¿Una falsa opción?
El creciente ascenso de gobiernos de carácter autoritario y con intenciones totalitarias nos interpela a participar preguntándonos, en primer lugar, si realmente representan solo “una opción” frente a los de orden republicano.
La polarización, la dicotomización y la negación son mecanismos primarios mediante los cuales una persona o una comunidad simplifican y nublan su visión de la realidad. Son respuestas defensivas frente a situaciones sorpresivas o amenazantes que resultan funcionales por plazos breves y, a la vez, tremendamente enfermantes si se convierten en un modo de ser o estar frente a la compleja realidad de nuestro presente.
Nuestro cerebro procura economizar energía gracias a la simplificación que estos sesgos promueven, pero restringiendo –al mismo tiempo y sin distinción– el esfuerzo requerido por el aprendizaje de respuestas adaptativas saludables frente a lo que declina, a lo que se torna obsoleto y a lo que expresa a gritos su disfuncionalidad.
Lo notable es que estos tres mecanismos se encuentran en la esencia del pensamiento totalitario, que requiere como condición de posibilidad de la simplificación del sectarismo simple (solo “nosotros y ellos”, no más), la sumisión y la negación originaria del otro. La ética totalitaria refuerza el aprendizaje del sobrevivir frente al riesgo inmanente derivado de existir como un otro diferente, una subjetividad peligrosa ante el imperativo de sumisión y homogeneidad.

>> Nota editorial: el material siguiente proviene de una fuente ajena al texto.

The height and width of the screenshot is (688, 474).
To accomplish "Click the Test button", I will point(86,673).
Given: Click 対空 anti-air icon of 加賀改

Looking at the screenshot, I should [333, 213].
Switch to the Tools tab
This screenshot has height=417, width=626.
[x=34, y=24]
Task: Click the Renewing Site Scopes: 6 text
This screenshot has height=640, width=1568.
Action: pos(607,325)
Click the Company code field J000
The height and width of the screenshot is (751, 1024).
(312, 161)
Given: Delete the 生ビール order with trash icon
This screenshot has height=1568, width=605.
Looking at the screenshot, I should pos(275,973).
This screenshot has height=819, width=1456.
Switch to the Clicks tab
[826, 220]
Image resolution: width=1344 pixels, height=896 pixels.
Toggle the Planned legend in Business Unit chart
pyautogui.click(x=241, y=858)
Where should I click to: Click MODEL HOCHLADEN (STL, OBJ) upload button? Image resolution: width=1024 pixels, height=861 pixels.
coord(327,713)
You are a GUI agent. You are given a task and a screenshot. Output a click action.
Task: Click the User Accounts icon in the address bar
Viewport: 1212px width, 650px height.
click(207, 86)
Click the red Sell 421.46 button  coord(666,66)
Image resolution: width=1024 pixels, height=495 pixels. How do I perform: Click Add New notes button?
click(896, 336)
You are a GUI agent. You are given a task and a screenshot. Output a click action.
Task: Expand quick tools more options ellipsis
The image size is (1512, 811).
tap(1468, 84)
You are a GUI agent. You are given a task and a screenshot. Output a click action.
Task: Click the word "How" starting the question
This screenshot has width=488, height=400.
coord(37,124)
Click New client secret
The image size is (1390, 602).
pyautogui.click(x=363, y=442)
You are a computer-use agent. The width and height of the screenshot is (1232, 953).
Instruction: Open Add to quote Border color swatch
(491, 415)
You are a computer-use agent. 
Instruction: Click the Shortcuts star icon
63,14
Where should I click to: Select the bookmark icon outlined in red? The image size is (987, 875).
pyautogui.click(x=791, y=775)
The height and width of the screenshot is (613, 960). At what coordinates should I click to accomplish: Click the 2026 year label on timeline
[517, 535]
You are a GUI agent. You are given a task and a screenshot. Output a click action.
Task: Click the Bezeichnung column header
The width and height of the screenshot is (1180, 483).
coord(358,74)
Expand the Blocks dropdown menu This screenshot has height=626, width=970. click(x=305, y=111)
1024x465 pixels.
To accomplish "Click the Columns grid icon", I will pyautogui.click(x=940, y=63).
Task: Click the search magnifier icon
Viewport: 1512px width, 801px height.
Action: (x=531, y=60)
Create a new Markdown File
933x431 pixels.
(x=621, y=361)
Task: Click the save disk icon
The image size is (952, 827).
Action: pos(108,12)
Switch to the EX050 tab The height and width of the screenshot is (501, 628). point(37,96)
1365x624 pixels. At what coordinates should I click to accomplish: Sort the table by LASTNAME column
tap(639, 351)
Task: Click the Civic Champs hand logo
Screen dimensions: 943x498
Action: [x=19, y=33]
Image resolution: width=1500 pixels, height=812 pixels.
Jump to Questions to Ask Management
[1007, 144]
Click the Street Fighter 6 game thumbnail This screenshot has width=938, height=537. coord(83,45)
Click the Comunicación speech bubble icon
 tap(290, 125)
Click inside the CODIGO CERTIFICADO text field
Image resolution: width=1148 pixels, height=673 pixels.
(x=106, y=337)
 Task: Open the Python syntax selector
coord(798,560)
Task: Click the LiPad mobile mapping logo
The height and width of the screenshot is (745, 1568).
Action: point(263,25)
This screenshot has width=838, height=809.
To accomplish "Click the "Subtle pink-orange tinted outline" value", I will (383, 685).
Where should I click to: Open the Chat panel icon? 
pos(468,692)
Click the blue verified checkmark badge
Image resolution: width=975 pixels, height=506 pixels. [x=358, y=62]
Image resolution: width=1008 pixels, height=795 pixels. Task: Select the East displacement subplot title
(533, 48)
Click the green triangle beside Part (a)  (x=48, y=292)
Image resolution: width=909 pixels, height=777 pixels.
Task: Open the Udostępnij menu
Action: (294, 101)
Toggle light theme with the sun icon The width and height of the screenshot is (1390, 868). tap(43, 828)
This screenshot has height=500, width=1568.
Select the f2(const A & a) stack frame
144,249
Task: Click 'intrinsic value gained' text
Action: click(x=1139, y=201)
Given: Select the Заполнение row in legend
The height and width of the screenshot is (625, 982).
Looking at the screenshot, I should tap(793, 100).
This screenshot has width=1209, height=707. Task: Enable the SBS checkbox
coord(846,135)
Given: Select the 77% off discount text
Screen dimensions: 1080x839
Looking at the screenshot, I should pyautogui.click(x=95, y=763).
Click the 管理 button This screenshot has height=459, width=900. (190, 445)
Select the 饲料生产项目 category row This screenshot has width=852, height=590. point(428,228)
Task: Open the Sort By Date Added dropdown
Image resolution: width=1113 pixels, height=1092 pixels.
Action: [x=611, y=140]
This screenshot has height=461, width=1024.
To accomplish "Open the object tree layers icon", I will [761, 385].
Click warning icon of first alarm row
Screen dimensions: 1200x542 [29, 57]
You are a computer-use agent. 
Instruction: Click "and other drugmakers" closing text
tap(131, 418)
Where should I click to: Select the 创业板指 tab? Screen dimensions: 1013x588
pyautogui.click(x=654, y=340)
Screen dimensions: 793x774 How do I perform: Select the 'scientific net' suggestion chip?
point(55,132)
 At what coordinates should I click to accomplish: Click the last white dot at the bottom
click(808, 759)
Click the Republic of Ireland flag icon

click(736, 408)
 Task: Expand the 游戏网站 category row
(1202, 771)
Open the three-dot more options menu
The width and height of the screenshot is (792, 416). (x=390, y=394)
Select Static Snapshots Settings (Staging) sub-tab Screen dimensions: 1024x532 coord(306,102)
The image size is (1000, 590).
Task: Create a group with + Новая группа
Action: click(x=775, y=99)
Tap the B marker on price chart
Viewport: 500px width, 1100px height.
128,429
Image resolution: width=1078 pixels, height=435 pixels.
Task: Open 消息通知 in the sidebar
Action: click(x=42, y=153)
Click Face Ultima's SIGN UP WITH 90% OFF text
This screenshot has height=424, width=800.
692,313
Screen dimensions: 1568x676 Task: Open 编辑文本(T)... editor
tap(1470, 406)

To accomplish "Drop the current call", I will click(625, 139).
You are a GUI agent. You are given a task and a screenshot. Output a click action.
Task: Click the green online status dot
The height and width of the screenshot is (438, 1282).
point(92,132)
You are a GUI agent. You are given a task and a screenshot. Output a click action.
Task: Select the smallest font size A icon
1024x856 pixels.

Como señalan Sebreli y Gioffré, “es un círculo vicioso: las sociedades más democráticas son confiables para sus ciudadanos, que responden a su vez con actitudes cooperativas, mientras que las sociedades autoritarias frente a cuyos funcionarios la gente actúa a la defensiva responderán con más autoritarismo, invocando justamente el descontento y el incumplimiento de las órdenes”.
La opción libertaria y democrática de aprender a construir opciones basadas en consensos y, por lo tanto, en la convivencia, nos implica comprometernos en un proceso más incómodo y de mayor esfuerzo, aunque probablemente más fructífero, ya por el solo hecho de encontrarnos entre conciudadanos. Es más trabajoso porque parte de la base de darle lugar a lo real, a lo complejo, a lo distinto: al otro verdadero (me refiero a esas personas o grupos de carne y hueso que nos interpelan por el solo hecho de poseer nuestros mismos derechos, y no al colectivo simbólico informe del “otro” que puebla los relatos de la propaganda populista).
Optar por una ética democrática requiere ante todo, y como punto de partida, reconstruir poco a poco la participación colectiva que entreteja un nuevo acuerdo social refractario a su violación por parte de unos pocos, mientras observamos de manera quejosa y no comprometida dichos intentos, fantaseando que algún mesías acudirá en nuestra salvación.
Es innegable que es más trabajoso desarrollar y ejercer el pensamiento crítico, ser tolerantes y negociar las decisiones con los demás… Porque es más complejo. También es innegable que no es un esfuerzo tan duro para las personas y las comunidades que optan por la salud, por el trabajo como propósito y por la convivencia pacífica.
Aprender a aceptar y comprender lo complejo, ver sin indiferencia la grosera devastación cotidiana de la legalidad, apostar a un gran presente (contemplando un mediano y largo plazo), y recrear el proyecto y los valores compartidos son algunos de los pilares para recuperar el encuentro y la salud como Nación.
Debemos ser tremendamente firmes en los principios y en el camino porque, aunque duela, traerá un resultado más sustentable, ciudadanos con mayor discernimiento y verdaderas condiciones superiores de bienestar colectivo.
El espectro tiene dos extremos: enfermedad totalitaria (ya la conocemos) o salud democrática (sobre la cual creo que aún no tenemos idea de qué se trata). ¿Qué es lo que estamos buscando? ¿Son realmente dos opciones de la misma calidad si pensamos en las generaciones venideras?